▶ PROBLEM TO WORK ON: Can you write out the listing below word for word, starting with the line that contains "1200x815 pixels. Task: Click" and continuing through the line that contains "(x=395, y=359)", with both of those lines included?

+--

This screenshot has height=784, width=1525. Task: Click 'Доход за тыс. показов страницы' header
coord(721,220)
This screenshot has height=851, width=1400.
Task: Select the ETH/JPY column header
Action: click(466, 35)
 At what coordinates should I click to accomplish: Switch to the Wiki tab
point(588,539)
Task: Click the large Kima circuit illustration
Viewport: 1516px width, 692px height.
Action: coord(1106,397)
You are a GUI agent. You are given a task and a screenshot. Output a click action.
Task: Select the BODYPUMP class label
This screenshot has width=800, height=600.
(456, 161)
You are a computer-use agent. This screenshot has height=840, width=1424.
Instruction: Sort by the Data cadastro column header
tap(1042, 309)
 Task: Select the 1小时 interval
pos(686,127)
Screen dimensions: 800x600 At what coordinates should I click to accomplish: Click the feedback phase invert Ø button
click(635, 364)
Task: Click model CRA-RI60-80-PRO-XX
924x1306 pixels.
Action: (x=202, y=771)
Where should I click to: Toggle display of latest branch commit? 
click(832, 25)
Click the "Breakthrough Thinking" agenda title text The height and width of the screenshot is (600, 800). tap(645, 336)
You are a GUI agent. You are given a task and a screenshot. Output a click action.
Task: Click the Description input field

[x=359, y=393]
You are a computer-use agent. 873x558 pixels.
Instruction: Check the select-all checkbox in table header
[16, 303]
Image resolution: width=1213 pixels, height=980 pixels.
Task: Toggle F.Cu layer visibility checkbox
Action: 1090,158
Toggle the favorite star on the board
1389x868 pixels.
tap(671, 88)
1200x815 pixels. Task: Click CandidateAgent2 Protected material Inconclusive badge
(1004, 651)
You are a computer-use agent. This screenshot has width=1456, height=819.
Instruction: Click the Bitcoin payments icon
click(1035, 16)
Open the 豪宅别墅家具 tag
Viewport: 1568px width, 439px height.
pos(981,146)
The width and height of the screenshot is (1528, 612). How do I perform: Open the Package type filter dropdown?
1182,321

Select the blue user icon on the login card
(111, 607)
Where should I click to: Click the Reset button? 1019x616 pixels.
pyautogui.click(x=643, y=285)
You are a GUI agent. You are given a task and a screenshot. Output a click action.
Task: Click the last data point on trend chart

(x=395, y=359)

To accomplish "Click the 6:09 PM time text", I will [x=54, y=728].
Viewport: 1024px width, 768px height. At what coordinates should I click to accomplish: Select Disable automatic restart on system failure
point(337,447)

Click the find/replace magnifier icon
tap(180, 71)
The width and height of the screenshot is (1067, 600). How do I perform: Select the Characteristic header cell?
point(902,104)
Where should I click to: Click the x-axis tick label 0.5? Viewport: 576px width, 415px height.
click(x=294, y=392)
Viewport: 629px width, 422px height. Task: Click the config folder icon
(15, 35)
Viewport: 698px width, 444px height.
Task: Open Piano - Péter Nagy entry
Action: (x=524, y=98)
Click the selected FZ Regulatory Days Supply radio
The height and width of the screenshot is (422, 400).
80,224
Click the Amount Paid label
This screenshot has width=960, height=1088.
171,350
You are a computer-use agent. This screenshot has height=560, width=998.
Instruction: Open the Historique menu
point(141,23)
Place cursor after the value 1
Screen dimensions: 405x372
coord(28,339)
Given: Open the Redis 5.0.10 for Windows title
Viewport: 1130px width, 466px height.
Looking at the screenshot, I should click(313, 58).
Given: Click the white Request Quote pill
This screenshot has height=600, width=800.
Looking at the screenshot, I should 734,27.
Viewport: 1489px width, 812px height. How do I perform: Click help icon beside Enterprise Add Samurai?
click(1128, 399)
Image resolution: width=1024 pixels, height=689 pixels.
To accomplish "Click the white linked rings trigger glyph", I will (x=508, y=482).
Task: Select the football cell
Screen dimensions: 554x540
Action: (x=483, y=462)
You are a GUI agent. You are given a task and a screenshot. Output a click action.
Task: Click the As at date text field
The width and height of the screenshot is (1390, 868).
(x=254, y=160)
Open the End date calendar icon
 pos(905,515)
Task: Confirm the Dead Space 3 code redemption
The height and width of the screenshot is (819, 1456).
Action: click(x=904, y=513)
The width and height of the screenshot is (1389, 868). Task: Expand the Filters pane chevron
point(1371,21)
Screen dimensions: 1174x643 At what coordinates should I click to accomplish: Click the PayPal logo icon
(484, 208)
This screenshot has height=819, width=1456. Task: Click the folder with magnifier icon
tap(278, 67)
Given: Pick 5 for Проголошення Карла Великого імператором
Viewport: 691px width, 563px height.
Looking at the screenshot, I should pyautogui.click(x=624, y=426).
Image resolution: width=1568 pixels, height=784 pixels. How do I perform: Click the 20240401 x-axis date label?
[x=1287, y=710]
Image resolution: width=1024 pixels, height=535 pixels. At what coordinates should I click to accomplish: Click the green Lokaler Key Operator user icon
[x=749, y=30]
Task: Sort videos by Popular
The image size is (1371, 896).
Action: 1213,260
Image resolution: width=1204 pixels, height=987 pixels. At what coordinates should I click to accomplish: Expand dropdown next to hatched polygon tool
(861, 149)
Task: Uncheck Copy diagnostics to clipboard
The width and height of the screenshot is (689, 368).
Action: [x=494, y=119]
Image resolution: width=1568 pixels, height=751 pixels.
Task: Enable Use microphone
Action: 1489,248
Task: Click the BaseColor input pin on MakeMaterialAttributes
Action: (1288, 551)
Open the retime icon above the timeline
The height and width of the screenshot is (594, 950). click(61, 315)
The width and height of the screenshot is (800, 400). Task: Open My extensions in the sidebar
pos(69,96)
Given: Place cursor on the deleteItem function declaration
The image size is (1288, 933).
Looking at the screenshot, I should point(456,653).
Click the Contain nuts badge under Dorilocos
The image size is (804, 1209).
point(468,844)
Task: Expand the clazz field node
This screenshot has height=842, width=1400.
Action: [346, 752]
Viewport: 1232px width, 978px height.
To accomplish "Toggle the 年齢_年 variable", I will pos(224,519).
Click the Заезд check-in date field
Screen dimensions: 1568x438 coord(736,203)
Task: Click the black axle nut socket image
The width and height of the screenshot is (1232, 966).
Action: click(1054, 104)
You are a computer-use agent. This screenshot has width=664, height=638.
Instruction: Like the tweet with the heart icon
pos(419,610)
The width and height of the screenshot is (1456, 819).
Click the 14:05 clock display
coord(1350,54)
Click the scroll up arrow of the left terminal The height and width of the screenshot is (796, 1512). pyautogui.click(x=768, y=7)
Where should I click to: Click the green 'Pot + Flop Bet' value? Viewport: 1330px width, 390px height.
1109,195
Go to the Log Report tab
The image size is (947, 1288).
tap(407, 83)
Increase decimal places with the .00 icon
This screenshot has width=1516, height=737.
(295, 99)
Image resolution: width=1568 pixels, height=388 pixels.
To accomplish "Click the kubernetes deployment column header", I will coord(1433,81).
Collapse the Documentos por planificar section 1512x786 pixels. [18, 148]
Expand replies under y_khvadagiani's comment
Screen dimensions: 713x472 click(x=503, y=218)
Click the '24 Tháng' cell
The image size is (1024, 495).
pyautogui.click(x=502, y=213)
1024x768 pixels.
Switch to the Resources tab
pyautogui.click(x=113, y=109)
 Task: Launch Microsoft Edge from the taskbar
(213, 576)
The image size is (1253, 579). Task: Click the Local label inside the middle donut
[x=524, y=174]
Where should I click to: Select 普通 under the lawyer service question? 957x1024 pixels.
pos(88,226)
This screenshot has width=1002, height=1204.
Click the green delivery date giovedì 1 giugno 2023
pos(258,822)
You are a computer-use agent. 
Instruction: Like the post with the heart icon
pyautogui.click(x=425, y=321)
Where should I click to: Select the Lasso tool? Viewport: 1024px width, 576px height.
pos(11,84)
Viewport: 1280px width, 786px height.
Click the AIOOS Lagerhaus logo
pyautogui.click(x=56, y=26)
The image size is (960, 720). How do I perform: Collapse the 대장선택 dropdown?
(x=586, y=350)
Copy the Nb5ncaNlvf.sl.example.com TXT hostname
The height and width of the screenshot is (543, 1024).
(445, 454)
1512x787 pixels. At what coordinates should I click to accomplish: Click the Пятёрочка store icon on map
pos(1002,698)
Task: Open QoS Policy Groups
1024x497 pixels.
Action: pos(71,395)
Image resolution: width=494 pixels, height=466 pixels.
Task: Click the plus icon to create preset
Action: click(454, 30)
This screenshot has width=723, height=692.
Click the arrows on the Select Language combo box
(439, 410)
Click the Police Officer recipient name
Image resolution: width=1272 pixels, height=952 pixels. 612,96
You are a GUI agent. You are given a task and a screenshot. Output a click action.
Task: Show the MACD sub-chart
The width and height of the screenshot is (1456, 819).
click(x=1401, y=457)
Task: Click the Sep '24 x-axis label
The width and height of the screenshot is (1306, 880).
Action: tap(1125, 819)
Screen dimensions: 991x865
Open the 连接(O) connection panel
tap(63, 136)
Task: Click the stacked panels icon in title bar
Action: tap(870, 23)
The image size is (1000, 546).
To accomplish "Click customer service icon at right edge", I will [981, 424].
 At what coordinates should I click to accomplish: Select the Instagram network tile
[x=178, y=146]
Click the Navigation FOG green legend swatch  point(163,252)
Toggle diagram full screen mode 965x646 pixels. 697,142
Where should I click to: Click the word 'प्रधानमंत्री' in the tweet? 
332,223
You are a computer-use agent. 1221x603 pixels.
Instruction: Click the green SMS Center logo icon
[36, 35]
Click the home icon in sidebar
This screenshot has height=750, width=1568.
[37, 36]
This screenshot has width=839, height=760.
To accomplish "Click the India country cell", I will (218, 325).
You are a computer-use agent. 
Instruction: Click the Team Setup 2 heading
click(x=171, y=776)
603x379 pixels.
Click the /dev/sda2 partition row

+--

▶ EXERCISE ANSWER:
1200x815 pixels. Task: Click CandidateAgent2 Protected material Inconclusive badge
(1004, 651)
You are a computer-use agent. This screenshot has width=1456, height=819.
Instruction: Click the Bitcoin payments icon
click(1035, 16)
Open the 豪宅别墅家具 tag
Viewport: 1568px width, 439px height.
pos(981,146)
The width and height of the screenshot is (1528, 612). How do I perform: Open the Package type filter dropdown?
1182,321

Select the blue user icon on the login card
(111, 607)
Where should I click to: Click the Reset button? 1019x616 pixels.
pyautogui.click(x=643, y=285)
You are a GUI agent. You are given a task and a screenshot. Output a click action.
Task: Click the last data point on trend chart

(x=395, y=359)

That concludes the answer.